Jason Blum built one of the most consistently profitable studios in Hollywood on a model that looks almost perversely simple: cap the budget, keep the upside, repeat. This piece walks through how Blumhouse actually works — the contract structures, the creative constraints, the calculated bets — and why the model holds lessons beyond horror. Less a fan piece, more a business case study wearing a monster mask.

Workweek · 15 min read

James Stuart is railing against boring design with techniques inspired by the spirit of Arabic hardcore music

James Stuart's work looks like it's been through something — reconfigured flags, shredded collages, lettering that feels percussive.
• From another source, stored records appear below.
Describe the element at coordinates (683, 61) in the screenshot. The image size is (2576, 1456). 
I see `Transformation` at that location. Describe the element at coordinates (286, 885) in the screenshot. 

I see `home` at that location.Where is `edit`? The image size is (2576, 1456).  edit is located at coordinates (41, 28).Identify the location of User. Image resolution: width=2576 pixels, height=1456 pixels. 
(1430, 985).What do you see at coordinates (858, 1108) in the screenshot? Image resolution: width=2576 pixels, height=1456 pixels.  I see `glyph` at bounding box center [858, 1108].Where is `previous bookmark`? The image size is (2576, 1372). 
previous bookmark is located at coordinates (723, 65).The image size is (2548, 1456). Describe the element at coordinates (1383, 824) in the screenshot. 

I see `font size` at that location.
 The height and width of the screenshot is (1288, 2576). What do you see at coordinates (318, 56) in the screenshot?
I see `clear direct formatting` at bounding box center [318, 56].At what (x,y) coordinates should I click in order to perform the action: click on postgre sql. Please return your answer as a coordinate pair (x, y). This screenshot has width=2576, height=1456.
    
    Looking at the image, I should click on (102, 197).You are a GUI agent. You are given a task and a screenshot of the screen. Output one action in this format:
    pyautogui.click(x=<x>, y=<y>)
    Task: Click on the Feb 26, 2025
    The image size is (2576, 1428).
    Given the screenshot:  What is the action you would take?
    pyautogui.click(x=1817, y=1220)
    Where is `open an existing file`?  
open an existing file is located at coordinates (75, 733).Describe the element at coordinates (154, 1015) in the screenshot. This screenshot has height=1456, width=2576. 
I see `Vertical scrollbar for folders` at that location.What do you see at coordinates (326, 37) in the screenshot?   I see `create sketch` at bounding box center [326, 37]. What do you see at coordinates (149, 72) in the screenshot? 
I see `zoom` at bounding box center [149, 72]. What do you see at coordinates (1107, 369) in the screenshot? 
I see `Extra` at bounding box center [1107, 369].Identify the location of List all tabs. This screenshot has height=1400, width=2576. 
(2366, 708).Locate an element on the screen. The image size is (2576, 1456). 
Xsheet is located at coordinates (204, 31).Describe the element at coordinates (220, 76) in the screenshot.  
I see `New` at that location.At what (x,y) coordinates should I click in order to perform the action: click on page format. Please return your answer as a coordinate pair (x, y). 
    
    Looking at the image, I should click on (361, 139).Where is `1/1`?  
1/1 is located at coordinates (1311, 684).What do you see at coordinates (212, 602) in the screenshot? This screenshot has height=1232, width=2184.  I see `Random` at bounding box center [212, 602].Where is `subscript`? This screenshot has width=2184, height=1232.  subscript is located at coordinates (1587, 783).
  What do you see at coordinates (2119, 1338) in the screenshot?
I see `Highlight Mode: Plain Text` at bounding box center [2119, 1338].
This profile digs into where that sensibility comes from and how a genre built on aggression and refusal ended up shaping a visual practice. A good reminder that the most interesting design influences are rarely the ones you'd expect.

It's Nice That · 10 min read

who the hell is Lady Bedford?

Lucy Harington, Countess of Bedford, was one of the most powerful literary patrons in Jacobean England — a woman who shaped the careers of John Donne and Ben Jonson while navigating a court where women's influence was always meant to be invisible. Julia Carpenter's profile is the kind of piece that makes you feel genuinely cheated by the history you were taught. Sharp, fast, and controlled fury.

Julia Carpenter · 12 min read

Jon Hamm on Your Friends & Neighbors and Don Draper's Ghost

A decade after Mad Men ended, Hamm is playing characters who share Don Draper's surface — charming, opaque, morally slippery — but are written to be understood rather than mythologized. Frazier Tharpe's interview gets at why that distinction matters to Hamm, and what it takes to inhabit a type without being consumed by it. Good reading whether or not you've watched the show.

GQ · 14 min read

I Love This Record — "Traditional and Public Domain Songs" by Marisa Anderson

Marisa Anderson takes songs that belong to everyone — old folk material, hymns, ballads worn smooth by a century of handling — and finds something in them that feels entirely her own. This appreciation is less a review than a slow account of why certain guitar playing stops you in place. Best read somewhere quiet, ideally with the record on.

Bandcamp · 8 min read

Jay-Z Locks Back In

After a year that tested his reputation in ways he couldn't fully control, this piece examines how Jay-Z is choosing to re-enter public life — and whether the posture of elder statesman still fits. Frazier Tharpe holds two things at once: the genuine cultural weight of the subject and the honest question of what's being managed. Worth reading slowly.